By Jason McCullough on Friday, November 2, 2001 - 03:24 am:
'Yea it doesn't surprise me that a VGA adapter would be a niche product.'
Why don't they just make it mail-order only, then? I can't imagine they'll lose money.
By Michael Murphy (Murph) on Friday, November 2, 2001 - 03:29 am:
Well, it's not like they can just produce them one at a time. They have to produce bulk, and they probably don't pay off quickly enough -- i.e., they produce 10,000, and they sell 1,500 the first month, but then none for a couple months, and maybe a couple hundred a month after that -- it's just not good business.

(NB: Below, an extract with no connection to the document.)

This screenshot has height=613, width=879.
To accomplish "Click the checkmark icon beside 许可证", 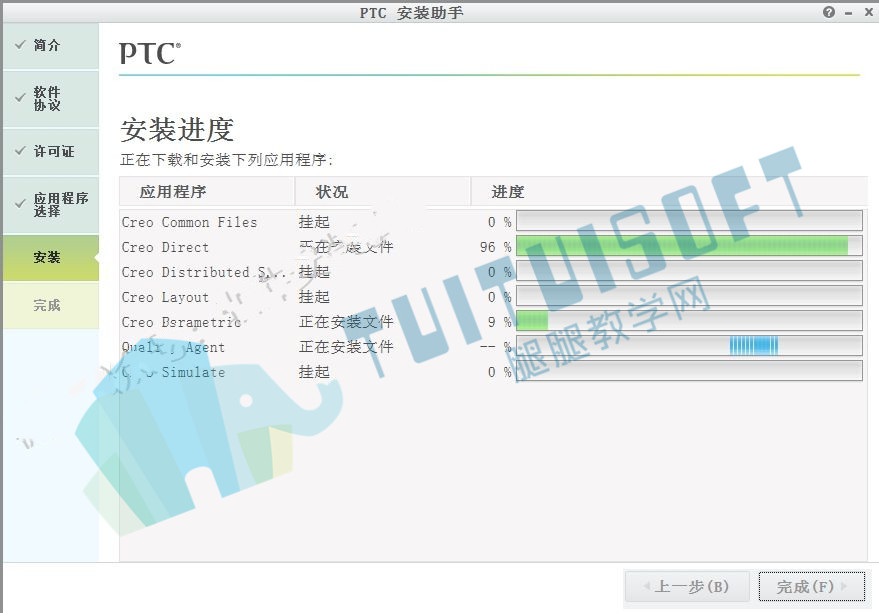I will 20,151.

By Jason MCCullough on Friday, November 2, 2001 - 03:07 pm:
Sure, it's not good business, but it makes the hard-core market happy and probably amounts to .001% of Xbox revenue. Why not?
By James Galimo on Friday, November 2, 2001 - 03:35 pm:
I think it's time to get a PS2. X-box just doesn't have the games I'm looking for. I played Devil May Cry a little on my friend's system, now I have to have it. Mouse and keyboard? Oh yeah, that'll work. Not that I have any need to play Unreal on my TV, I have my computer for that. But I'm going to have to get these games.
Devil May Cry
Metal Gear Solid 2
Baldur's gate: Dark Alliance
Soul Calibur 2
Yup, it's definitely time to get a console.
X-box be damned.
By Brad Grenz on Friday, November 2, 2001 - 07:00 pm:
--now I lay me down to sleep, I pray the lord Halo to keep... coming for the PC.
By Sal Accardo on Friday, November 2, 2001 - 07:36 pm:
First time post. :)
I've been playing through a preview of Halo as well. I think it's a pretty solid shooter, but has a few major flaws that drag it down somewhat.
Bungie's done a pretty good job with the controls. They feel pretty intuitive and comfortable compared to most other console shooters I've played, and the force feedback is especially effective. You're still turning at a fixed rate, though, which isn't much better than keyboarding, and it's going to frustrate a number of people. Some of the levels get a bit repetitive as well -- on many occasions, you're just shooting through the same enemies over and over, and it's easy to overlook where you're supposed to be going, and wind up wandering around for a while.
There are ton of multiplayer options, but they seem a bit wasted on a brand-new console with no internet support. If this was on an established platform like the PC, or a console with internet support, I could see a community springing up overnight, but the odds of having 16 friends spend $400 on Xboxes and drag their TV's to your house to play seems a bit slim, and 2v2 CTF isn't much fun on a splitscreen. :)
If Halo were released today on the PC, I think it would be a major, major hit, and if you were already buying an Xbox, I'd tell you to buy Halo in a heartbeat. From what I've seen so far, though, there is no way in the world I'd recommend anyone spending $400 just to play Halo.
James -- I'm starting to agree with you. I've never been a PS2 fan, but MGS2, Tony Hawk online, and Devil May Cry and making me wonder if I need a PS2. If only it weren't $300. :)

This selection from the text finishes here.